Enclenchée en mars 2014, c’est l’une des exigences des créanciers du pays dans le cadre plus large d’un vaste programme de privatisations, censé rapporter sur trente ans jusqu’à 50 milliards d’euros pour rembourser la dette publique.
Au total, 67 % des participations de l’Etat dans l’Organisation du port du Pirée (OLP) – la société anonyme qui gère les activités de transport de passagers, de croisière, de terminal voiture ou container d’une partie du port du Pirée – seront cédées à un investisseur privé. Soit 51 % dans les prochains mois, à la clôture de l’appel d’offres en cours, et les 16 % restants au cours des quatre prochaines années.
« Je n’arrive pas à comprendre pourquoi ils veulent vendre les parts et pas juste céder la gestion de l’activité pour un temps donné comme ils ont fait avec Cosco », s’interroge Georges Kouvelas, 60 ans, un ancien d’OLP.
En 2009, en effet, l’Etat grec a déjà cédé l’exploitation, pour trente-cinq ans, d’une partie de l’activité container du port au géant chinois Cosco, qui exploite plus de 160 ports dans 49 pays.
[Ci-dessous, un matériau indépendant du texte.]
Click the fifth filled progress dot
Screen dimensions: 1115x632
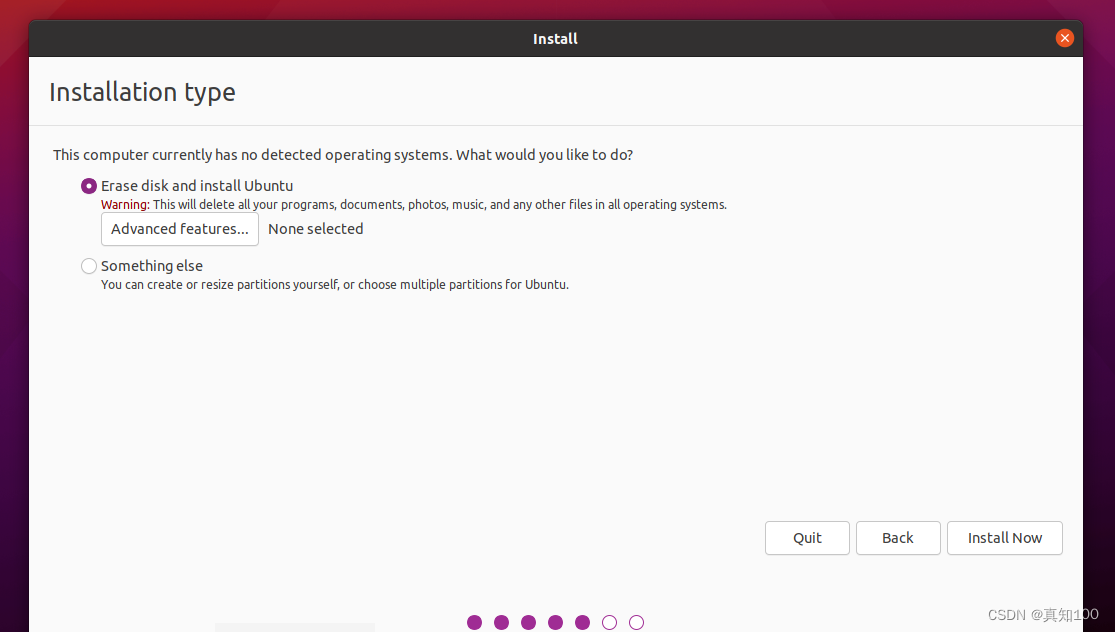coord(582,622)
Aujourd’hui, Cosco est sur les rangs pour acheter le reste du port en concurrence avec APM Terminals du danois Maersk, présent dans 38 pays et 62 ports, et le groupe philippin ICTS, particulièrement actif en Asie et en Afrique.
Crainte pour l’emploi
« Si Cosco gagne, alors on aura un énorme monopole chinois au Pirée, alors que l’OLP avait tous les moyens de rester sous contrôle public, se désole Georges Gogos, secrétaire général de l’Union des dockers de l’OLP. L’OLP est bénéficiaire, à 50 millions d’euros de réserves propres. Avec une véritable politique publique, nous pouvons devenir aussi compétitifs qu’un investisseur privé et garantir une concurrence saine sur la zone du Pirée. » M. Gogos s’inquiète aussi de ce que rien dans l’appel d’offres pour cette privatisation ne soit prévu pour garantir le maintien de 1 200 emplois de l’entreprise.
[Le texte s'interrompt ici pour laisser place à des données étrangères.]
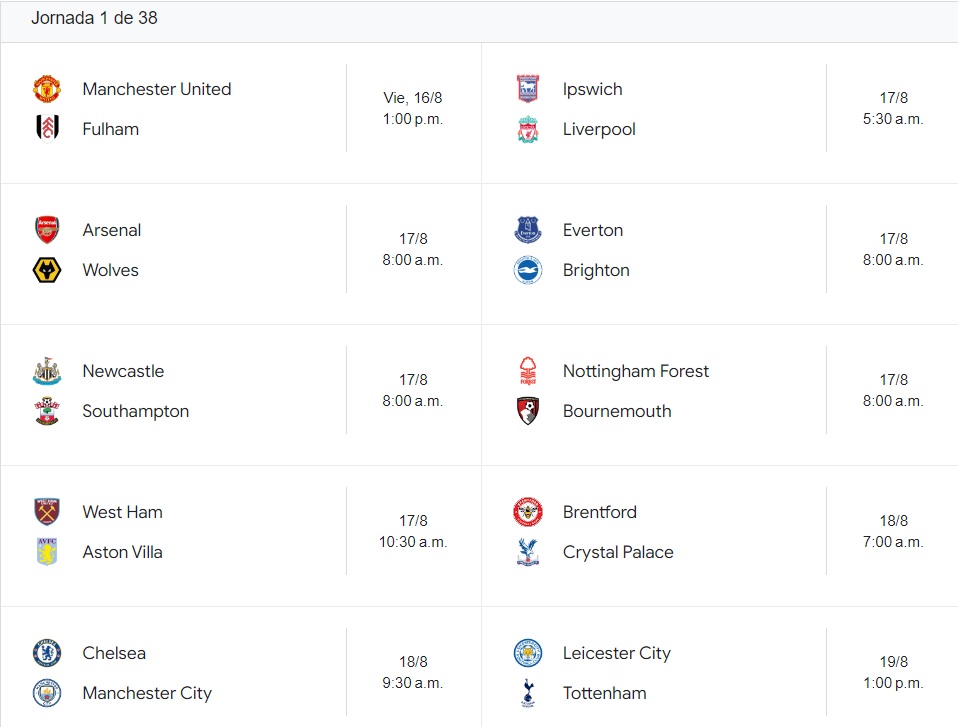The image size is (958, 727).
Task: Select the 19/8 1:00 p.m. match time
Action: (x=893, y=672)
Christos Vretakou, le maire des communes adjacentes de Kératsini et Drapetsona, se mobilise lui aussi contre la privatisation :
« Le Taiped, le fonds en charge de la valorisation des actifs publics grec, a décidé de céder quasiment l’ensemble du patrimoine de l’OLP, bien au-delà des activités commerciales. Cela concerne, par exemple, des terrains qui sont aujourd’hui le seul accès direct à la mer pour mes administrés, ou d’autres sur lesquels devait ouvrir un centre de santé. L’OLP public nous les avait loués pour 1 euro symbolique, car il y avait aussi une vision sociale. Que fera le nouveau propriétaire ? »
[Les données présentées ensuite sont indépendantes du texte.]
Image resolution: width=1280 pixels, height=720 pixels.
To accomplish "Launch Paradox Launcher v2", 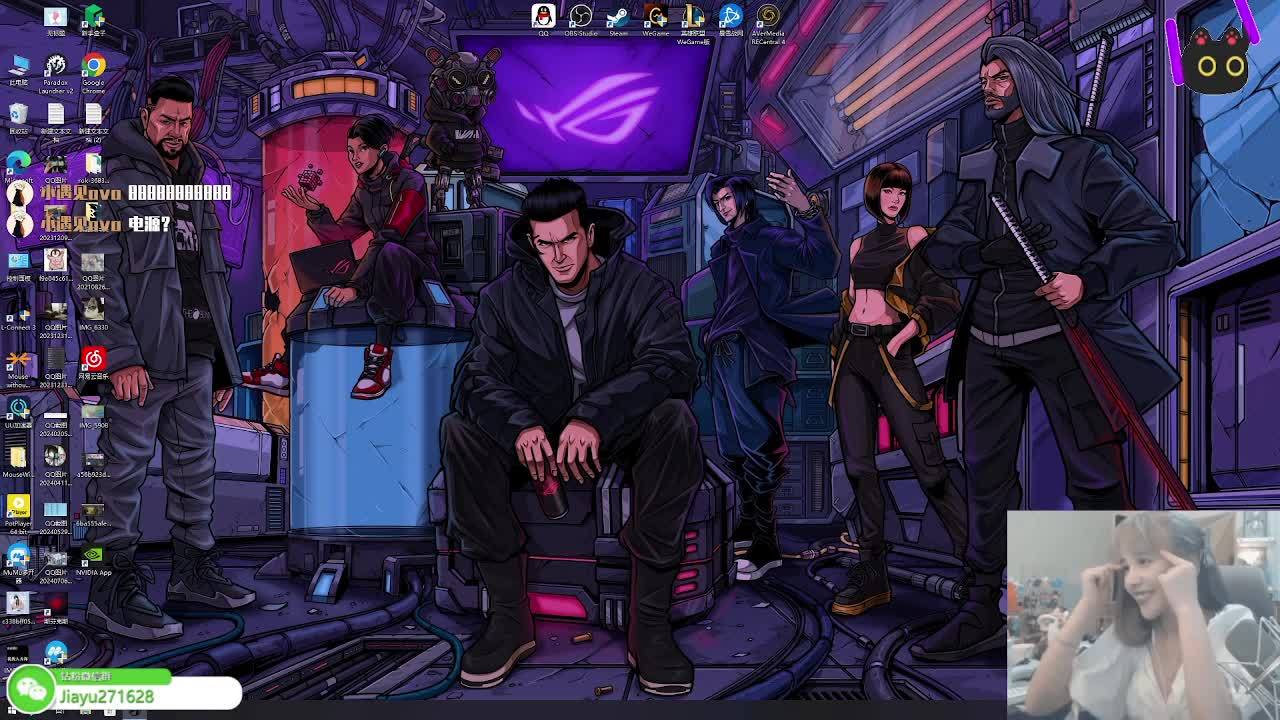I will tap(56, 68).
« Pour séduire un investisseur, il faut bien lui donner la possibilité d’élargir l’activité en créant de nouvelles marinas ou de nouveaux quais, répond un proche du dossier. La privatisation aura lieu. Autant que tout le monde collabore au lieu de négocier chacun pour une petite partie du gâteau. »
D’autres privatisations devraient suivre
Le gouvernement du parti de la gauche radicale Syriza a beau répéter qu’il est idéologiquement opposé à la privatisation, il s’est engagé à la mener à terme dans les prochains mois. De Pérama à Kératsini flotte désormais un petit air de résignation. Les dockers et les maires menacent bien de mener des « actions coups de poing » pour tenter d’enrayer la machine. Mais cela a tout du baroud d’honneur.
Dans sa petite épicerie de quartier à Pérama, le vieux Lambros, trente ans de mer derrière lui, en deviendrait presque philosophe. « Le Pirée va devenir un protectorat chinois… mais quand l’Etat en est à ne plus pouvoir payer les retraites ou les hôpitaux, il ne peut pas investir comme il le faudrait dans ce port. Alors il faut peut-être mieux apprendre à manger avec des baguettes et laisser faire. »
Après le Pirée, c’est le port de Thessalonique, puis dix autres petits ports régionaux, qui seront privatisés. Et dans les mesures adoptées vendredi 16 au Parlement, la Grèce pourrait aussi privatiser la société de train.